Some people, especially men who are engineers or IT professionals, say that the purpose of communication is exchanging information. Yes, sometimes it is. However, making ourselves feel better or talking about our emotions, as well as building and maintaining relationships are much more dominant reasons among others.

And even when people seemingly engage in information sharing conversation, the underlying function of the exchange is about relating, feeling smart, showing off, getting sympathy.

When someone opens another person in their first encounter with a chat and starts to talk about the weather, the purpose of the small talk is not discussing the weather. Who cares?

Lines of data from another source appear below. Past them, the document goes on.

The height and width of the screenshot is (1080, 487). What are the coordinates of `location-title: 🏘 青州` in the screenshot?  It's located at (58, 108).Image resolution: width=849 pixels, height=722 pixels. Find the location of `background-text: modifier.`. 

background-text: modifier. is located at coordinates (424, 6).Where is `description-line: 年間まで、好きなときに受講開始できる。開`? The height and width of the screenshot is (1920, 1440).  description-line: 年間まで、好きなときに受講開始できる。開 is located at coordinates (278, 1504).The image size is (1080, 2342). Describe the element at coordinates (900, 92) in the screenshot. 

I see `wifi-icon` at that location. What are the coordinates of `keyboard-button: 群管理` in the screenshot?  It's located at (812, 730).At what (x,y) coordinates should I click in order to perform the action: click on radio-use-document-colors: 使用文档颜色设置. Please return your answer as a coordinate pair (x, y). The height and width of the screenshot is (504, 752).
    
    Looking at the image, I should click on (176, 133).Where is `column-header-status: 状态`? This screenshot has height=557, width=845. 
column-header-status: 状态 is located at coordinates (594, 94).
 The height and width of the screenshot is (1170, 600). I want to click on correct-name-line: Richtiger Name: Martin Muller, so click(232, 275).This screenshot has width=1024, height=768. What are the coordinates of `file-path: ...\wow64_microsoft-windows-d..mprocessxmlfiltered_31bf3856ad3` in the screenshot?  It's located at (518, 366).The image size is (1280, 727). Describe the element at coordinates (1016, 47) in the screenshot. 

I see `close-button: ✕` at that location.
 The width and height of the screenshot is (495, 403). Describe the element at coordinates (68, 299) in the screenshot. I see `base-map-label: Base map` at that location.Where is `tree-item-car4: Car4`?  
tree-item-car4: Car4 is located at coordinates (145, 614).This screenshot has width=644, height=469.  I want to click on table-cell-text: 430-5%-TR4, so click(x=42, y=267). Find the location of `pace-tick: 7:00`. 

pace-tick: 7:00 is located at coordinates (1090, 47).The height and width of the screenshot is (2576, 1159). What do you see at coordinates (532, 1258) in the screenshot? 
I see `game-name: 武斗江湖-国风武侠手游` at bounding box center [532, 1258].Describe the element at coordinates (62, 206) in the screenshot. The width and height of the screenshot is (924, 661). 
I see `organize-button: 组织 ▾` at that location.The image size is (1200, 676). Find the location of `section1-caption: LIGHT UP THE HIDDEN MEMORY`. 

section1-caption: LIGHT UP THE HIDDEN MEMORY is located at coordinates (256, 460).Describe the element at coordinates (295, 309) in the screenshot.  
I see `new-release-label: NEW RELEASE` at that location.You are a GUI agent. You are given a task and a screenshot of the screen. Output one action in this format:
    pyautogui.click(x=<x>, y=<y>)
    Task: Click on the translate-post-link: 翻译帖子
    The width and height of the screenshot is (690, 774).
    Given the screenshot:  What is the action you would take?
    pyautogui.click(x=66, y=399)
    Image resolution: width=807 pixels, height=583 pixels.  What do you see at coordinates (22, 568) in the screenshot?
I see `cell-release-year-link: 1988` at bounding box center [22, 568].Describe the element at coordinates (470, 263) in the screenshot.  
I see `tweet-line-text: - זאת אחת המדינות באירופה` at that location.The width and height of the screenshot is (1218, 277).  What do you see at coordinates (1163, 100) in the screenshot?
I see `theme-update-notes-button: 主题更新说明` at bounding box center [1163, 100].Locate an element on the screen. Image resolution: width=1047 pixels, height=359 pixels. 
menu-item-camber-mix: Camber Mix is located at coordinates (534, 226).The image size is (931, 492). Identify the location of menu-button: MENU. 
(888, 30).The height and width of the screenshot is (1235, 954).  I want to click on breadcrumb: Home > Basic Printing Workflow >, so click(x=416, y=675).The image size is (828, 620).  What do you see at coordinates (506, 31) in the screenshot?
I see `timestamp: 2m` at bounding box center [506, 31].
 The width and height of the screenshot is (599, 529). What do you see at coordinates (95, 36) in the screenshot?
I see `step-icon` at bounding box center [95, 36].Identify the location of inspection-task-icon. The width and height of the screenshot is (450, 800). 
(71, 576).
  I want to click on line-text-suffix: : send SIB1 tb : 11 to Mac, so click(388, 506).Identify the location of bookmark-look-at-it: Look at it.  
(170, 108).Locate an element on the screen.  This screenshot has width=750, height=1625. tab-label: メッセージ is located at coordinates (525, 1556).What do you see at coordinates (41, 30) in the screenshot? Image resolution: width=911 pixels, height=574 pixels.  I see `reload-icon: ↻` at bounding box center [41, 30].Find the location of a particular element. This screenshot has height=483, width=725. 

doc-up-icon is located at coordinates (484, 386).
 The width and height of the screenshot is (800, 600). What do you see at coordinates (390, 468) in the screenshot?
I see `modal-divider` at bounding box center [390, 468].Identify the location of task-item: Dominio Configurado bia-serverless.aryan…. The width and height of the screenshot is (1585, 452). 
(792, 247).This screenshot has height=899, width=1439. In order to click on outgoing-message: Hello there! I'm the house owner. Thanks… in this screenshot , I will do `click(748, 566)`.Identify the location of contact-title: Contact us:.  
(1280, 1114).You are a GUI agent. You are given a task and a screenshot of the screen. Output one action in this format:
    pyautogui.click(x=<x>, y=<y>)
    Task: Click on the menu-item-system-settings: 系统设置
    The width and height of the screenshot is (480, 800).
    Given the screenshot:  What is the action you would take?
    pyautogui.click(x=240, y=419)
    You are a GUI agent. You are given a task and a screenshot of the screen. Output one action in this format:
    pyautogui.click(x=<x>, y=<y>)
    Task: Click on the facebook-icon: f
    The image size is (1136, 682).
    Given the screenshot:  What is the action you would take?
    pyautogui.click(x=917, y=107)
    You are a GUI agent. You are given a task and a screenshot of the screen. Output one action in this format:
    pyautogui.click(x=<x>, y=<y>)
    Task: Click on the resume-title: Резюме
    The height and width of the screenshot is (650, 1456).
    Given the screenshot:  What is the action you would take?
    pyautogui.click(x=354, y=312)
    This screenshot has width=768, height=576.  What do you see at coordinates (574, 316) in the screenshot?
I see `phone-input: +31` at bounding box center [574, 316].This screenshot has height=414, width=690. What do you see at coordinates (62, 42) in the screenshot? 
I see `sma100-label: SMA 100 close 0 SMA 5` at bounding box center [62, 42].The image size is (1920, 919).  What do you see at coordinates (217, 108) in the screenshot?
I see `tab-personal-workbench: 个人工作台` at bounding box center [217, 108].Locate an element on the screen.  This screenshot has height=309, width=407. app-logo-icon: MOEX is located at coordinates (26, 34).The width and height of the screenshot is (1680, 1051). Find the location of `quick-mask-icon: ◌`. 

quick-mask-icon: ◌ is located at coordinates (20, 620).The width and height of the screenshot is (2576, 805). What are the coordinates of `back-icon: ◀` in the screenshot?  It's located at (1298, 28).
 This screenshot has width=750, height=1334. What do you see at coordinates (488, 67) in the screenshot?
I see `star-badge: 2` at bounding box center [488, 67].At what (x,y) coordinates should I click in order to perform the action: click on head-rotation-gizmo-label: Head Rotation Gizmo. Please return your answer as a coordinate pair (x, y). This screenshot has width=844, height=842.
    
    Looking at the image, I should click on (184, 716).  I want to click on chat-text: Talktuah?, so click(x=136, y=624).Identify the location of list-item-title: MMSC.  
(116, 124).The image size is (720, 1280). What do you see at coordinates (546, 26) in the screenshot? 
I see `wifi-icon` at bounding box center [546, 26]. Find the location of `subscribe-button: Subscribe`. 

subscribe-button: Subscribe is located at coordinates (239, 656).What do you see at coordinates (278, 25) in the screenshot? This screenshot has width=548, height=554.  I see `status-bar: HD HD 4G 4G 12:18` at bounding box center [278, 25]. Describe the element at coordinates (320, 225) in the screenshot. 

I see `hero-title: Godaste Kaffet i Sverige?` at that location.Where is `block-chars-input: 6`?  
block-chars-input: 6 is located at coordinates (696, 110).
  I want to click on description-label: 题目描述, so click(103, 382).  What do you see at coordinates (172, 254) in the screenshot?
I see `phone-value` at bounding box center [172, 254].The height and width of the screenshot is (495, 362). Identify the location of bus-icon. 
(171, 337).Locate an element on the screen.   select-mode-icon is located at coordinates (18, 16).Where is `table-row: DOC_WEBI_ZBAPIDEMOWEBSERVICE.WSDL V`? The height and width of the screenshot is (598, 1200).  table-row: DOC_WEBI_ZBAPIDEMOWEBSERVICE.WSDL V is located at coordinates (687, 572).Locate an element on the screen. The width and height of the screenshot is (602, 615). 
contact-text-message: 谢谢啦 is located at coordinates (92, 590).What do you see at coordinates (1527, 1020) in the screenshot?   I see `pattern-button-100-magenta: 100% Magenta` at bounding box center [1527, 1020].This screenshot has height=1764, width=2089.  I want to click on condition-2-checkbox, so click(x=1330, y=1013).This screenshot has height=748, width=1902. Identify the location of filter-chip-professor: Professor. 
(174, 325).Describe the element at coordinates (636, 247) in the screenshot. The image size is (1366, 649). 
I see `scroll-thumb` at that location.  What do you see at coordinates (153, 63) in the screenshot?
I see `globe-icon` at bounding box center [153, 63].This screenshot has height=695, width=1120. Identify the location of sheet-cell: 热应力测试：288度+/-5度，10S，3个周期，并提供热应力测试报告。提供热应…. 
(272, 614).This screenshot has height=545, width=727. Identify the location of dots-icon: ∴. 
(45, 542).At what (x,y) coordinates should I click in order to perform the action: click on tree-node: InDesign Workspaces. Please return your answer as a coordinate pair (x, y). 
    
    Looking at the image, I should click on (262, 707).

The opener, "Today is much hotter than usually at this time of the year" means that you look a nice person and I have come to you to see whether you want to know me better and maybe we can have a good chat, a good time and maybe later we can be friends.

Empathy

Empathy is the capacity to understand or feel what somebody else is experiencing from their frame of reference. It's the capacity to place yourself in another's position. How would I feel and thing in their situation.

Empathy can have intellectual, emotional or physical aspects. Some people can even feel physical pain when see someone's suffering.

As we become older, typically our capability to understand how another person experiencing the world is improving, especially if we become less self-centred.

You can develop your skill of empathy. It helps you connect and relate to people better. It is necessary for a lot of jobs such as health care professionals, teachers, marketing and sales people.

Ego, self-esteem, self-importance

While we are chatting about some topics with a conversation partner, a part of our minds are continuously checking if the other person accepts us, respects us, treats us fairly. We are usually not aware of this background process until our ego goes on high alert and warns us about the difference between how we perceive how the other person treats us and how we want to be treated.

Be aware that people do not want you to criticise, blame, mock, look down on them. Your intention and their perception of your message can be very different. You may think you care about them and give clever advice how to improve themselves but they may think that you are judging, criticising and controlling them.

On the other hand, if someone has a low self-esteem or self-importance and you treat them very nicely, they may not trust you. It does not match with their own reality and they might suspect that you have a hidden agenda.